How \(\hat{a} \space \textit{vs} \space a\) Works

POD (Probability of Detection) is the probability (shown by the shaded region under the probability density) that a signal, (\(\hat{a}\), “ahat”) will be larger than the decision threshold, \(\hat{a}_{decision}\).  The inset shows POD plotted on the same size axis as the
“\(\hat{a} \space \textit{vs} \space a\)” line.  Note the correspondences  at POD = 0.1, 0.5, and 0.9 with the respective shaded probability densities.

Reality is Random:

The solid black line is defined as truth.  In reality the truth would be unknown and is to be inferred from the behavior of the data.
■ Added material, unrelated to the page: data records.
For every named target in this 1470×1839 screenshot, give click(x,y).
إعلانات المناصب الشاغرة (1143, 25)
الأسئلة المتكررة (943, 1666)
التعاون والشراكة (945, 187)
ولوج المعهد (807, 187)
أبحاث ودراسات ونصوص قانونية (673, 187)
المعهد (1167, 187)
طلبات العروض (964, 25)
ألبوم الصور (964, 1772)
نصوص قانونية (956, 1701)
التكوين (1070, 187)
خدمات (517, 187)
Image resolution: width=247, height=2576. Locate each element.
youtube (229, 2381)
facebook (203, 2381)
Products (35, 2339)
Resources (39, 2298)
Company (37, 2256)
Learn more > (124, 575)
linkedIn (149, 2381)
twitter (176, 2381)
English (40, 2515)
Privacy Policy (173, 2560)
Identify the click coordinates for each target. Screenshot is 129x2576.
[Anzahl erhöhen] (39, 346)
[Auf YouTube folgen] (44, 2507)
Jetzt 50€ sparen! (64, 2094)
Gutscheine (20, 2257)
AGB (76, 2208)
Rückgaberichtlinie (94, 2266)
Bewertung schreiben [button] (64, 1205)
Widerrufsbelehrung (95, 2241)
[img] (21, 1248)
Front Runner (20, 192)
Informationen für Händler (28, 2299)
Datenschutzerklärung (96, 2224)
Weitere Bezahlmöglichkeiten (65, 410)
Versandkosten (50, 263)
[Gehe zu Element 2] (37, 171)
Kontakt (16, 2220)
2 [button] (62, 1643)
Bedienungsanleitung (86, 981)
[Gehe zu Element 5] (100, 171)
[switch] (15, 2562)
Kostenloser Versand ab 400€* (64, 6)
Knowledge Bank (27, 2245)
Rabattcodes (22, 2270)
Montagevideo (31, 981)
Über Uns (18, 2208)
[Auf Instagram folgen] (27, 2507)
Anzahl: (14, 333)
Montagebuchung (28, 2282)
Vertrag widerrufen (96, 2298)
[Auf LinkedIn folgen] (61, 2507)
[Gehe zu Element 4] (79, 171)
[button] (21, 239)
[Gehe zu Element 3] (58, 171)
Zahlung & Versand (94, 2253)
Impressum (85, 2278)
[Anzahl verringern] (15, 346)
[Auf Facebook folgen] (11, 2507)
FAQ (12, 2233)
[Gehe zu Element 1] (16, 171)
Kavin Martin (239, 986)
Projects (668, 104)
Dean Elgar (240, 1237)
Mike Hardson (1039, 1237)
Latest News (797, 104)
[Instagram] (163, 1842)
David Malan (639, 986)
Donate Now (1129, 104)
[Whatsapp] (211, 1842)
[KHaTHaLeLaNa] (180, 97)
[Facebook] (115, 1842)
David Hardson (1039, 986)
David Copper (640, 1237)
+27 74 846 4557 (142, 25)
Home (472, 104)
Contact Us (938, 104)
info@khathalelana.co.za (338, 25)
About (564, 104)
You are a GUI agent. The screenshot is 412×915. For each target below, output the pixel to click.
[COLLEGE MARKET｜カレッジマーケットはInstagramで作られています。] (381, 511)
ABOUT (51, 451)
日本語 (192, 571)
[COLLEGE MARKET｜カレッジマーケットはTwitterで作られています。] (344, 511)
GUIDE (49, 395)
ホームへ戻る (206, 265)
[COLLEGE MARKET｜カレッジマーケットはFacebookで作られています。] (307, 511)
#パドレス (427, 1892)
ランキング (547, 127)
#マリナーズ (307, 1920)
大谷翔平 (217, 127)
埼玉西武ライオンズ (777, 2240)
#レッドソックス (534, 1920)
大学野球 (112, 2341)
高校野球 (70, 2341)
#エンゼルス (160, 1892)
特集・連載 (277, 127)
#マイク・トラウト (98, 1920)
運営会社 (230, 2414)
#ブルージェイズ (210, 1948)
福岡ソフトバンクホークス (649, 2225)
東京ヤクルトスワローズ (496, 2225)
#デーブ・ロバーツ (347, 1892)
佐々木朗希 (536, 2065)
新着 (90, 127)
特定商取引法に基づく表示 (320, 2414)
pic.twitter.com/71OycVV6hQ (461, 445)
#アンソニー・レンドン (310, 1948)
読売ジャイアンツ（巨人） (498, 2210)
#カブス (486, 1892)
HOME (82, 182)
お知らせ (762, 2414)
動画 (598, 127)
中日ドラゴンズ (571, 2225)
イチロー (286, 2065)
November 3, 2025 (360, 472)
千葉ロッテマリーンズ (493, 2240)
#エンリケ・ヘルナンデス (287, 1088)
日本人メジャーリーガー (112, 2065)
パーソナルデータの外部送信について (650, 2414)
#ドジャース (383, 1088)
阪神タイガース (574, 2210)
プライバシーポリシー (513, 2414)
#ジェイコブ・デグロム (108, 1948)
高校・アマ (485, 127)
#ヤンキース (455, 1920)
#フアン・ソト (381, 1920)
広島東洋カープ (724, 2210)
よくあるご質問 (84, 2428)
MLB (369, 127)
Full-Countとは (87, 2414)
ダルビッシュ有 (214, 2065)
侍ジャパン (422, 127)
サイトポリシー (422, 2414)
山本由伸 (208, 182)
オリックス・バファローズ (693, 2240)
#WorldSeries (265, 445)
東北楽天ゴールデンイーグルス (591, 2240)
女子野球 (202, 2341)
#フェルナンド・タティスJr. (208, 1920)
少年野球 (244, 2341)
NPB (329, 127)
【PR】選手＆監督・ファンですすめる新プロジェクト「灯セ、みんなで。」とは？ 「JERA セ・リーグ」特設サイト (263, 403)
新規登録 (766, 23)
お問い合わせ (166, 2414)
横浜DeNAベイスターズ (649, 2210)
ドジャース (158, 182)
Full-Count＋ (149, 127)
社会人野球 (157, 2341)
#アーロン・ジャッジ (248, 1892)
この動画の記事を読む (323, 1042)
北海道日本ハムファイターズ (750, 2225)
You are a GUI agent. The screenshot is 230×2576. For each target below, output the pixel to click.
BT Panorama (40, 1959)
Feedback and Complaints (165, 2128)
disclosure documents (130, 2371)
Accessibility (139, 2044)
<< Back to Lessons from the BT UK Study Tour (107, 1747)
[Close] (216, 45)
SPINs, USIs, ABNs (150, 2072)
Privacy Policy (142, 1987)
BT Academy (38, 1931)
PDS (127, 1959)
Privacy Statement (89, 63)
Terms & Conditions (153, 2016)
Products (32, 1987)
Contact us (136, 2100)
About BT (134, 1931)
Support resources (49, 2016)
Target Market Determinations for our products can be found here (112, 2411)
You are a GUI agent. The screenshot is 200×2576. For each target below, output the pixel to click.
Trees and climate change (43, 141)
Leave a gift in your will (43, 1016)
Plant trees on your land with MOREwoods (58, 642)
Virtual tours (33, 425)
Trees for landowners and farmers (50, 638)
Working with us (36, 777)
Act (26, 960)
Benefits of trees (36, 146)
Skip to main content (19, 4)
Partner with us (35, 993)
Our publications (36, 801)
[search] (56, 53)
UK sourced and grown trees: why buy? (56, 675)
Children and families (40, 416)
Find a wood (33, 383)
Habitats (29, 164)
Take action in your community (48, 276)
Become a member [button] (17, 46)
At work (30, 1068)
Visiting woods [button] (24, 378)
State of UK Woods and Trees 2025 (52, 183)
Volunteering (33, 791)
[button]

The solid black “data” points are observations of signal responses for a given size, generated by adding a random Gaussian error to the “true” response at a give size, \(a\).  Sometimes the data are “censored.”  Censored observations are shown as open symbols.

The figure sequentially presents ten random samples of n=30 and illustrates the magnitude of variability due only to chance.


The “data” (30 \(a, \space \hat{a}\) pairs) are generated and a censored regression is performed to produce the most likely model to have given rise to those observations.  That’s the blue line.  Also shown are the confidence bounds and prediction bounds (inner and outer dotted lines, respectively.)  Sometimes the blue line (the model) is very close to the “truth.”  But sometimes it isn’t, as can be seen from another random sample.

In reality we only get to see ONE collection of data, and from that must estimate the most likely model for the unseen and unknown and unknowable “truth,”  and produce its confidence bound that includes the true a90 at least 95 times in every 100 similar experiments (were we to run the other 99 experiments, which we cannot).